- **Document**:
Although Rod Stewart remains unrepentant about the wildness of his heyday, he is scathing in his condemnation of the "contrived" antics of today's rock stars. "When I was in The Faces and we had an album coming out, we wouldn't go and break up hotel rooms or go out with tarts to get ourselves in the papers," he says. "We broke up hotel rooms and went out with tarts because we bloody felt like it."
Rod Stewart's childhood and rise to stardom
Born Roderick David Stewart in Highgate, London, on January 10, 1945, Rod was the youngest of Scottish-born Robert and Elsie Stewart's five children. He taught himself to play the guitar aged 12, and, inspired by the music of Lonnie Donegan, began playing in local skiffle groups as a teen. In the early 1960s after giving up an apprenticeship with the Brentford Football Club he became a full-time musician.
His first big break came in 1964, when British blues legend Long John Baldry heard the then 19-year-old singing outside Twickenham railway station and asked him to join his band. The following year saw the first in a series of band changes for the aspiring rock star. Rod and Long John formed the outfit Steampacket but, after touring as the Rolling Stones' supporting act, they split and Rod joined the Jeff Beck Group.

- **Excerpted data**:

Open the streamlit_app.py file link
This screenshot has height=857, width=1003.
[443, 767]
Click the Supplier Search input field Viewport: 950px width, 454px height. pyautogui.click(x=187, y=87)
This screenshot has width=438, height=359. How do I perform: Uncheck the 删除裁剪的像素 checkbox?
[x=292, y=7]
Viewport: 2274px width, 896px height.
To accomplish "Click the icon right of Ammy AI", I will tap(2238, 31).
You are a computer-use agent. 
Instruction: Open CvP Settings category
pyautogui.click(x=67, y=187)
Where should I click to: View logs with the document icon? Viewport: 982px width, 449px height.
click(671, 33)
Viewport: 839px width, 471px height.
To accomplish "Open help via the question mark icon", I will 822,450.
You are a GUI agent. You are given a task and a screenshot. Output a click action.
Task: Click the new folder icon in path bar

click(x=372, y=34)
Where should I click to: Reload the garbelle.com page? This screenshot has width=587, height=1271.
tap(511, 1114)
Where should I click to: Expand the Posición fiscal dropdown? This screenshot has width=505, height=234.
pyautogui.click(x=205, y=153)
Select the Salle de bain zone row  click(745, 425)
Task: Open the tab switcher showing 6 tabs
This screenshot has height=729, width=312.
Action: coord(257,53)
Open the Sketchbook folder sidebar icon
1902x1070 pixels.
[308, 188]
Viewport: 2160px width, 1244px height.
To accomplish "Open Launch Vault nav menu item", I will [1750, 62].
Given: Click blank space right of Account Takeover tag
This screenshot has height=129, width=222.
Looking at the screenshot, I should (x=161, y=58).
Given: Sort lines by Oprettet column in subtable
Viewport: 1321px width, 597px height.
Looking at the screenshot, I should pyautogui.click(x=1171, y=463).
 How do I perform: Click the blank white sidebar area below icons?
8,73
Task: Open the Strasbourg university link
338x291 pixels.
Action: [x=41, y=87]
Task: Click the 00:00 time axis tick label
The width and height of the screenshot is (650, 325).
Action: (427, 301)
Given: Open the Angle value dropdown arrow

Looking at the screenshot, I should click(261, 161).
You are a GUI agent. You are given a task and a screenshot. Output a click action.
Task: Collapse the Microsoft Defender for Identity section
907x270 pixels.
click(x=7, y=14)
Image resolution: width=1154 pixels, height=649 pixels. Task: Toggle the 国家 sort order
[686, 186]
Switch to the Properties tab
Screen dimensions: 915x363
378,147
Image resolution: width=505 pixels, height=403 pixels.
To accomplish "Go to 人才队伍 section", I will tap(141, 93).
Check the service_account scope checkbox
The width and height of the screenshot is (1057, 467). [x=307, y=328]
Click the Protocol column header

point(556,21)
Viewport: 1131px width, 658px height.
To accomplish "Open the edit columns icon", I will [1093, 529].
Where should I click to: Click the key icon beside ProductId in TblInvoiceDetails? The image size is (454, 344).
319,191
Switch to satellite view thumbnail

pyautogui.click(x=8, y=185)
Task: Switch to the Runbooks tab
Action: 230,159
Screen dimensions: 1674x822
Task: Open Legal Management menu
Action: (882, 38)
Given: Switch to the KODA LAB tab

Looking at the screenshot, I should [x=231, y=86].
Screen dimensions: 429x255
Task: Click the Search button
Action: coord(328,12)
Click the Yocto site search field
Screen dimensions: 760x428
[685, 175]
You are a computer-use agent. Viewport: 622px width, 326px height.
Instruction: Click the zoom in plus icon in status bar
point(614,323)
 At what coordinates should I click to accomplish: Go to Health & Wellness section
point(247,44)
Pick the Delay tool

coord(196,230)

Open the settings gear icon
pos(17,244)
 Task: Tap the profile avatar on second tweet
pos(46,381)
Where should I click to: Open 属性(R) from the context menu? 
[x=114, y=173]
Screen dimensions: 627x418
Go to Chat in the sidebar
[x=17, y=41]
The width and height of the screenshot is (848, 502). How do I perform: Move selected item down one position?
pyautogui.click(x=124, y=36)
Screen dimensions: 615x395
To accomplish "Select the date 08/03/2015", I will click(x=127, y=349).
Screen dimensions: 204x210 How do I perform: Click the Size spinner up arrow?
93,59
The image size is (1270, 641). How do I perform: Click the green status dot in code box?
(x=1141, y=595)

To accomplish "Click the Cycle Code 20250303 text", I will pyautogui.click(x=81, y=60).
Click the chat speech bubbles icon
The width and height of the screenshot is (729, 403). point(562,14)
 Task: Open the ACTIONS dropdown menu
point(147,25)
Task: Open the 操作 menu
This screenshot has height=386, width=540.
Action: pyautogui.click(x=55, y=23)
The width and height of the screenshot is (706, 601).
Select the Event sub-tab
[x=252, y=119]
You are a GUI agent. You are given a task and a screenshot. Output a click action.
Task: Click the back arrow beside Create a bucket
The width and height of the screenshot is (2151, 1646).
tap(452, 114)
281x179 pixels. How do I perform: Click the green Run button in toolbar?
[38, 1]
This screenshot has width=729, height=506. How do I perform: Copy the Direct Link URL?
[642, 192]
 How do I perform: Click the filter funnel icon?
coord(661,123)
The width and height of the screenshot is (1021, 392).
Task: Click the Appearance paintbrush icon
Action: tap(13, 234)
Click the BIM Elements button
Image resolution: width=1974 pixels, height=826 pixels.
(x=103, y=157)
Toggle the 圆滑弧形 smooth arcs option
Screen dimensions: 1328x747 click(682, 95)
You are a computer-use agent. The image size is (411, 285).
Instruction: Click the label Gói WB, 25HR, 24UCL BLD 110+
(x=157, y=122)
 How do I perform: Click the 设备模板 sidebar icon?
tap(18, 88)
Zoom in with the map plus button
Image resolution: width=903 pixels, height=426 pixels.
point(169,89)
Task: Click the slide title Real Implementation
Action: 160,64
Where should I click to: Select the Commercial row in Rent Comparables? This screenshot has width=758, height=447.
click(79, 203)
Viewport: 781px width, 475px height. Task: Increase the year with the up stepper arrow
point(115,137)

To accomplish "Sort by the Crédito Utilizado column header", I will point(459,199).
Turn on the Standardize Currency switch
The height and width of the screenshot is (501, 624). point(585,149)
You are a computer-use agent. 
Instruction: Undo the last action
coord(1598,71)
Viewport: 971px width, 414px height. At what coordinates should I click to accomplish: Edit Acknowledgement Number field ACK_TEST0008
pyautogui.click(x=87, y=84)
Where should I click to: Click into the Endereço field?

- **Written instruction**: According to the Rod Stewart biography, who asked Rod Stewart to join his band in 1964? The data that comes after the Rod Stewart biography is material unrelated to it.

- **Output**: British blues legend Long John Baldry asked him to join his band.